--- Start of DOCUMENT TEXT ---
Product of a Quaternion and Its Conjugate

Let $q = [s, v]$ .

\begin{aligned} q q^{*} & = [s, v] [s, - v] \\ = [s^{2} + v \cdot v, - s v + s v - v \times v] \\ = [s^{2} + v \cdot v, 0] \\ = s^{2} + x^{2} + y^{2} + z^{2} \end{aligned}

Note that this product commutes, i.e., $q q^{*} = q^{*} q$ .

Product of Unit Quaternions

Given:

q_{a} = [s_{a}, a] q_{b} = [s_{b}, b]

Where $| q_{a} | = | q_{b} | = 1$ , the product is another unit-norm quaternion:

q_{c} = [s_{c}, c]

Where $| q_{c} | = 1$ .

Product of Pure Quaternions

Let:

q_{a} = [0, a] q_{b} = [0, b]

The product $q_{a} q_{b}$ is defined as:

\begin{aligned} q_{a} q_{b} & = [- a \cdot b, a \times b] \end{aligned}

Note that the resulting quaternion is no longer a pure quaternion as some information has propagated into the real part via the dot product.

Product of a Pure Quaternion with Itself (Square of a Pure Quaternion)
--- End of DOCUMENT TEXT ---
--- Start of SUPPLIED MATERIAL ---
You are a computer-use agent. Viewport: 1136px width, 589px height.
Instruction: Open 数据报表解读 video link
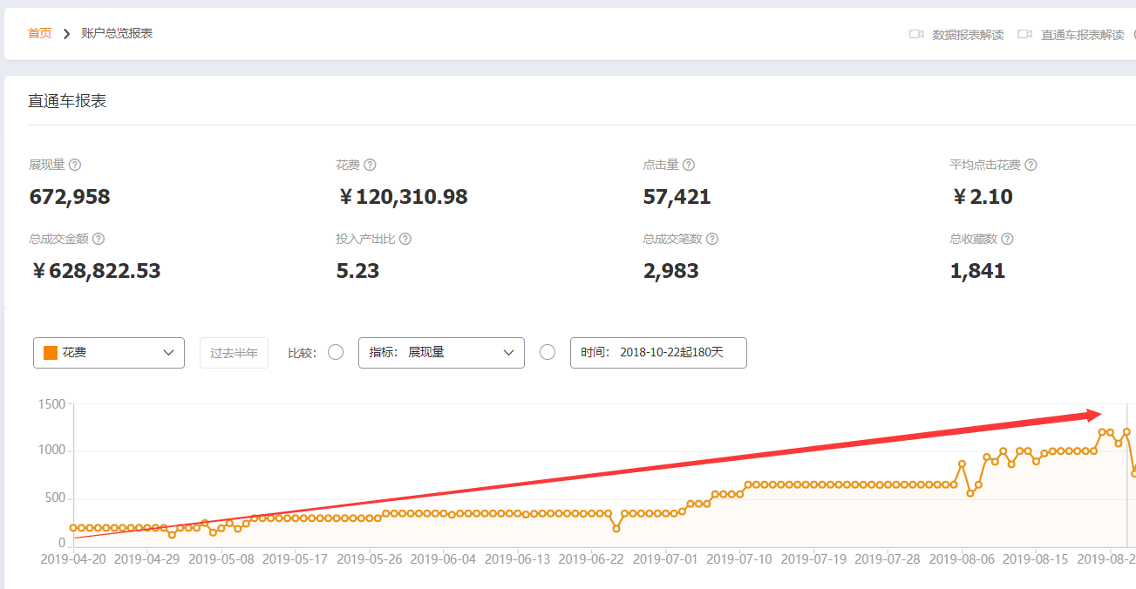(968, 35)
--- End of SUPPLIED MATERIAL ---
WORK INSTRUCTIONS.
a - Decide whether each statement below agrees with the quaternion text, answering yes or no and quoting the words of the text that decide it. (i) The product of a quaternion and its conjugate commutes. (ii) Multiplying two pure quaternions yields another pure quaternion. (iii) Multiplying two unit quaternions yields a unit-norm quaternion.
b - Answer these questions from the quaternion text.
(i) Written in terms of s, x, y and z, what does q q* equal?
(ii) What is the norm of q_c, the product of the two unit quaternions?
(iii) What is the real part of the product of the pure quaternions q_a and q_b?
c - Echo the quaternion text from "Product of Pure" up to and including "the dot product.".

OUTPUTS IN ORDER.
a -
(i) Yes: "this product commutes"
(ii) No: "the resulting quaternion is no longer a pure quaternion"
(iii) Yes: "the product is another unit-norm quaternion"

b -
(i) s² + x² + y² + z²
(ii) 1
(iii) −a · b, the negative of the dot product of a and b

c -
Product of Pure Quaternions

Let:

q_{a} = [0, a] q_{b} = [0, b]

The product $q_{a} q_{b}$ is defined as:

\begin{aligned} q_{a} q_{b} & = [- a \cdot b, a \times b] \end{aligned}

Note that the resulting quaternion is no longer a pure quaternion as some information has propagated into the real part via the dot product.